A cyst in the right vocal cord (arrow) of a 54-year-old woman who complained of voice change lasting for 3 months.

Fig. 2

Histopathological examination of the cyst shows sections of the intestine and esophagus of Gnathostoma sp. Three larva sections were found in the cyst at the esophagus level and the beginning of the intestine. Polymyarian–coelomyarian somatic muscle layers (M) were seen under the cuticle. The section upper left position is the longitudinal section of the esophageal level (E). The other 2 sections are at the intestinal level (I).
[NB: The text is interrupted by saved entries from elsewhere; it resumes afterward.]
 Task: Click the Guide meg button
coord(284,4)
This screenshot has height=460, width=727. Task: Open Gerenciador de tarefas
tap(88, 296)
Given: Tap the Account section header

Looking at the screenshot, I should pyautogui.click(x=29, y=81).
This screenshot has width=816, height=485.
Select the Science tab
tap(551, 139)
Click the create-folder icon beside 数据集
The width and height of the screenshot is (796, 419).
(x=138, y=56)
The diameters of worm sections differ from 190 μm to 235 μm. Bar=200 μm.

Fig. 3

Histopathological examination of the cyst shows sections of the intestine and esophagus of Gnathostoma sp. for specific structure description. More intensely stained tegumental spines (arrows) are observed in the outer cuticular layer. Polymyarian–coelomyarian somatic muscle layers (M) were seen under the cuticle. The section upper left position is the longitudinal section of the esophageal level (E). The other 2 sections are at the intestinal level (I). The intestinal canal consisted of 27–28 lining cells, each with 1–4 nuclei in the center. Lateral cords (LC) were found, but they are tiny. Bar=50 μm.

Fig. 4

The vocal cord lesion is almost healed one month after resection. Arrow indicated the healed lesion.